While top selling executives at networks from NBC to the Hallmark Channel have rejected a proposed online media-buying auction, Discovery Networks' Joe Abruzzese is open. He's the only seller to publicly express a willingness to consider participating. That's why he plans to attend a two-day planning session next month at eBay headquarters to see how the system might work.

The eBay-enabled system, known as the e-Media Exchange, is being driven by a task force of advertisers and agency execs looking for a way to modernize and streamline parts of the television (and other media) buy-sell process. Abruzzese, Discovery's president of ad sales, has not committed any of his network's ad time, preferring to describe himself as "open-minded" about the proposal. He is inclined to make decisions while sitting at the table.

"If clients are interested, I'd rather be involved," he says. "If you don't embrace an idea that may change the business for the positive, nothing changes. If we sit through these meetings and we decide it doesn't work, at least we've learned something."



The gathering in northern California the week after Labor Day is expected to include presentations from executives at eBay. It will also give the advertiser-agency task force a chance to advance its own plans to develop logistics for a planned test in early 2007. Working committees could be formed, and assigned specific roles.

Abruzzese may not be the only seller present. Steve Grubbs--CEO of agency PHD USA and a task force member--says two other sellers may attend. Others have shown an interest and may eventually participate, although he declined to name them.

Grubbs did say the task force is ramping up outreach efforts to the sales community; without inventory for sale, the auction is DOA. Grubbs also says interest from Abruzzese is key--not just from a participation standpoint, but an advisory one.

"We need to make sure we get some of the best and brightest minds in the business to work through details to make sure we get this right," he says. "Joe knows the business as well as anyone and can help us craft the structure."

One proposal calls for the system to be a reverse auction. Advertisers would delineate what they're willing to spend and for what inventory, then media companies would bid for the dollars--a process likely to drive prices down. Even though task-force members such as Wal-Mart and Home Depot have committed to pool $50 million for the test, some leading sales executives have said that bounty--or any amount--doesn't tempt them.

NBC Universal Television Group President-COO Randy Falco has called the proposal "ridiculous," while Bill Abbott, evp of ad sales for Hallmark Channel, says he "absolutely" and "unequivocally" will not participate. Both Falco and Abbott have suggested that the process commoditizes their inventory.

Other sales executives have questioned why advertisers that are pressing sellers to devise multifaceted, holistic media opportunities--product placement, brand integration, sponsorships and other newfangled touchpoints--would also lobby for a rudimentary swap of spots.

Abruzzese concurs: "There is a disconnect between what I'm hearing from clients and this. I'll ask clients the question [at the e-Media Exchange meetings], if you want more bang for your buck, doesn't this go against it? But that's why I'm there--to learn."

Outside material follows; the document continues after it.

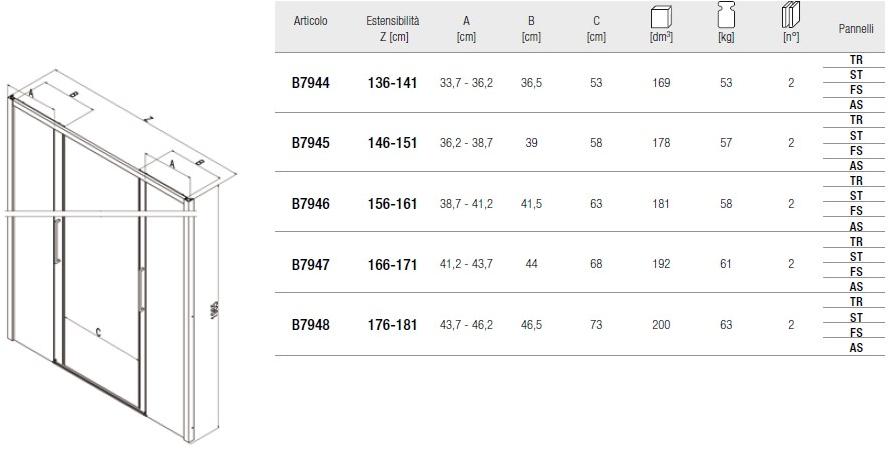Open article B7946 row
This screenshot has width=890, height=450.
(x=310, y=203)
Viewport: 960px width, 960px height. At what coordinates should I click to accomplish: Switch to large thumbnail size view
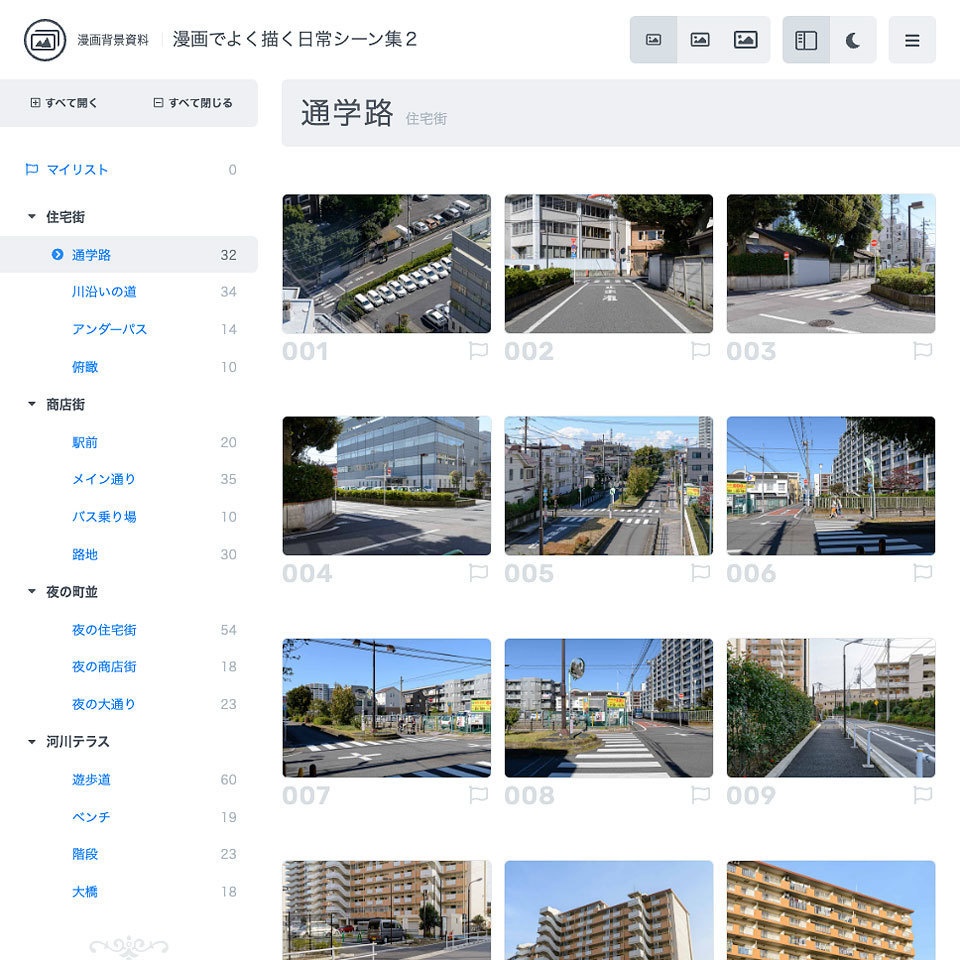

Grubbs counters that this move is not meant to take "the relationship part of the business out of the equation."

Buy-side participants in the e-Media Exchange have suggested that sellers "will benefit from...greater operating efficiencies." But Abruzzese shot that notion down, at least from Discovery's perspective. "We don't need this for efficiencies."

While Abruzzese, who oversees sales at 13 U.S. networks, has many questions about the e-Media Exchange's viability, he says it could be effective for networks that have trouble selling out. But he wonders: "Is that really what clients want? More lower-tier stuff?"